** PASSAGE PROVIDED **
----------------------------------------
Honest Ads Act
- Long title: A bill to enhance transparency and accountability for online political advertisements by requiring those who purchase and publish such ads to disclose information about the advertisements to the public, and for other purposes.

Legislative history
- Introduced in the Senate by Mark Warner (D-VA), Amy Klobuchar (D-MN), John McCain (R-AZ) on October 19, 2017; Committee consideration by Senate Rules and Administration;

= Honest Ads Act =

2017 proposed United States Senate bill

The Honest Ads Act (S. 1989, H.R. 4077) was a bill in the United States Senate intended to regulate online campaign advertisements by companies. The bill was proposed on October 19, 2017, as a response to Facebook's disclosure of Russia purchasing political ads during the 2016 United States presidential election. The Honest Ads Act was eventually incorporated into the For the People Act, which has passed the House but stalled in the Senate during the 116th and 117th Congresses.
----------------------------------------
** RECORD EXCERPTS **
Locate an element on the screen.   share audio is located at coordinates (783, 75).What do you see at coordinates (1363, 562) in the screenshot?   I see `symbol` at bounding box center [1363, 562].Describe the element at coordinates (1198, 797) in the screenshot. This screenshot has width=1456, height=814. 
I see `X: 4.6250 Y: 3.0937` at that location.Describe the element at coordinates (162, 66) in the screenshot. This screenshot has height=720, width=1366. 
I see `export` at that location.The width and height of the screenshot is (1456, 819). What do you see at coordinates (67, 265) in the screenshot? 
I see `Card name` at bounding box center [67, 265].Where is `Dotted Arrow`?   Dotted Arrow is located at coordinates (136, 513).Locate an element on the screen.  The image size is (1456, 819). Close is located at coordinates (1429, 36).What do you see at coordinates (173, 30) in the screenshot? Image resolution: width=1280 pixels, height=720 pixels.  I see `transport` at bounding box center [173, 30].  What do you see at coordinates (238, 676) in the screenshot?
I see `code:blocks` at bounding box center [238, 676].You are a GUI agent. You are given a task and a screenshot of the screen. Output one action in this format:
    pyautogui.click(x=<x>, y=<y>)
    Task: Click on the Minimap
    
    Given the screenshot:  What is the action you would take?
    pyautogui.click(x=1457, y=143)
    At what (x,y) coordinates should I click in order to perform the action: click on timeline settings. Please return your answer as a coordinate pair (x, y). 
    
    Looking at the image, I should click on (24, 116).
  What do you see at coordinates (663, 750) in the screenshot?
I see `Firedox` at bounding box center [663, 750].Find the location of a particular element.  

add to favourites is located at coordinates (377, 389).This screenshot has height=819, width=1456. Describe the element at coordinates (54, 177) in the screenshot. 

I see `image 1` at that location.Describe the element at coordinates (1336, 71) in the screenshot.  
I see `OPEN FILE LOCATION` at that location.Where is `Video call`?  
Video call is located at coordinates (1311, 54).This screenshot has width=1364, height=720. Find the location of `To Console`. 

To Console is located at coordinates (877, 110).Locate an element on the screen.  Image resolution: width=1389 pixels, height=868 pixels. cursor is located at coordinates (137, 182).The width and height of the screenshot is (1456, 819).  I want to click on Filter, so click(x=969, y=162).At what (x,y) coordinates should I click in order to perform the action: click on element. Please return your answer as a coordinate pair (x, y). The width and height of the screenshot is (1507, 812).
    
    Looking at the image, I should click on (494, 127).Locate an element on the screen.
----------------------------------------
** AIM **
Pick up the Honest Ads Act article after its last sentence and carry it forward.

** RESPONSE TO THE TASK **
== Background and content ==

Political ads on television, newspapers, and on the radio are all currently required to disclose the names of those who paid for the advertisement under the Federal Election Campaign Act of 1971, but this is not a requirement online. The bill would amend the 1971 law to make "reasonable efforts" to ensure ads are not purchased "directly or indirectly" by foreign countries. The legislation would require companies to disclose how advertisements were targeted as well as how much the ads cost.

The Act was a bipartisan bill sponsored by Senators Amy Klobuchar (D-MN), Mark Warner (D-VA), and John McCain (R-AZ). The companion version to S. 1989 in the United States House of Representatives, H.R. 4077, was sponsored by Representative Derek Kilmer (D-WA).

== Reaction ==
The Interactive Advertising Bureau has argued against regulation as being too restrictive, in favor instead for self-regulation. Facebook has publicly supported the bill, although campaign transparency advocates have accused the company of lobbying against it.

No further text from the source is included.